The race to net zero emissions is on, and decarbonising the built environment - responsible for 37% of the world’s CO₂ output - is critical if corporates and policymakers are to align with the Paris Agreement on climate change by 2050.
The COP26 climate change summit, held in Glasgow last November, saw significant progress in efforts to reduce harmful greenhouse gas emissions from the built environment.
A report from the UN Environment Programme states: “This year alone, and despite the COVID-19 pandemic, we see that global investment in energy efficiency in the buildings sector rose by over 11% to around $184 billion in 2020.”
However, Inger Andersen, Executive Director of the UNEP, maintains that “actions are too few to drive the kind of structural transformation we need for our homes and workspaces’”She says most of the increase in energy efficiency spending has come from a “small number of European countries”, while two-thirds of countries with the largest growth in building stock still lack mandatory building codes.
Despite 136 countries including building efficiency or decarbonisation in their Nationally Determined Contributions (NDCs) - up from 88 in 2015 - there is “a lack of ambitious decarbonisation targets” in global climate goals.
UNEP says the next five years will be about widely adopting transformational approaches and implementing incentives and regulations that can elevate solutions to the required scale.
Investors can consider the increase in green premia (the value added to buildings with good ESG credentials) and brown discounting (a depreciation in the value of assets with poor ESG performance) as the carrot and stick to drive action limiting climate change within the real estate sector.
Deepki’s recent pan-European survey of 250 pension fund managers with a combined AUM of €402 billion, reveals that over the past 12 months, 40% of pension funds say they experienced depreciation of 21%-30% due to brown discounting.

__Data for analysis__:

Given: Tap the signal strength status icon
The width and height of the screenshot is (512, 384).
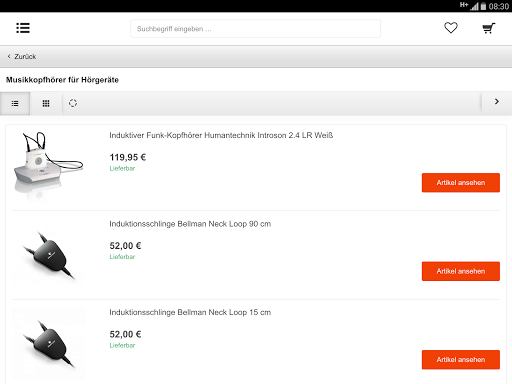Looking at the screenshot, I should click(474, 6).
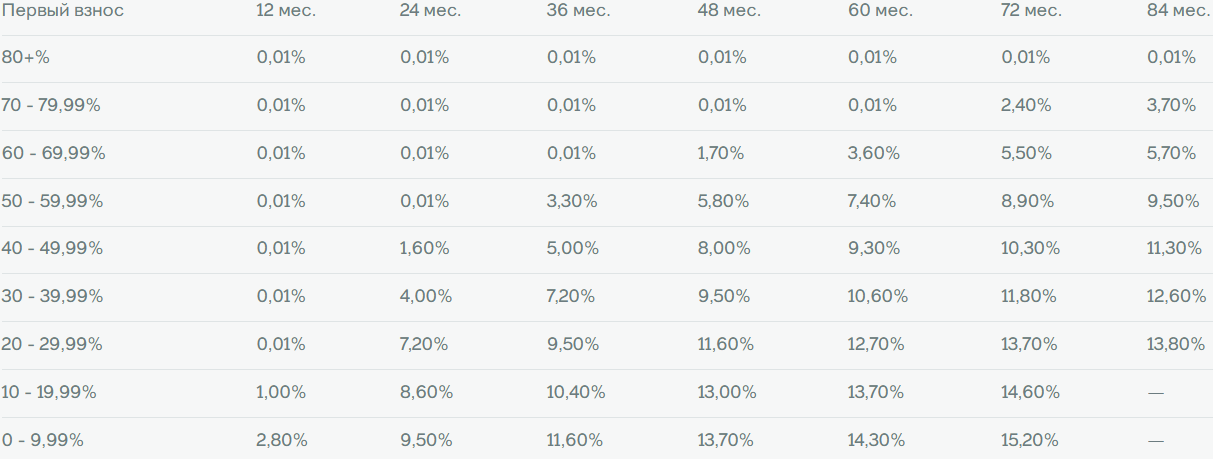The height and width of the screenshot is (459, 1213).
Task: Click the "36 мес." column header
Action: (578, 10)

__Try it__: Using the passage on cutting building emissions, given above the entries, say whether each statement agrees with it, answering yes or no and quoting the passage's deciding words: (a) The built environment produces 37% of the world's CO₂ output. (b) In 2020, global investment in energy efficiency in the buildings sector rose by over 20%. (c) Most of the increase in energy efficiency spending came from countries outside Europe.

__Response__:
(a) Yes: "responsible for 37% of the world’s CO₂ output"
(b) No: "rose by over 11% to around $184 billion in 2020"
(c) No: "most of the increase in energy efficiency spending has come from a “small number of European countries”"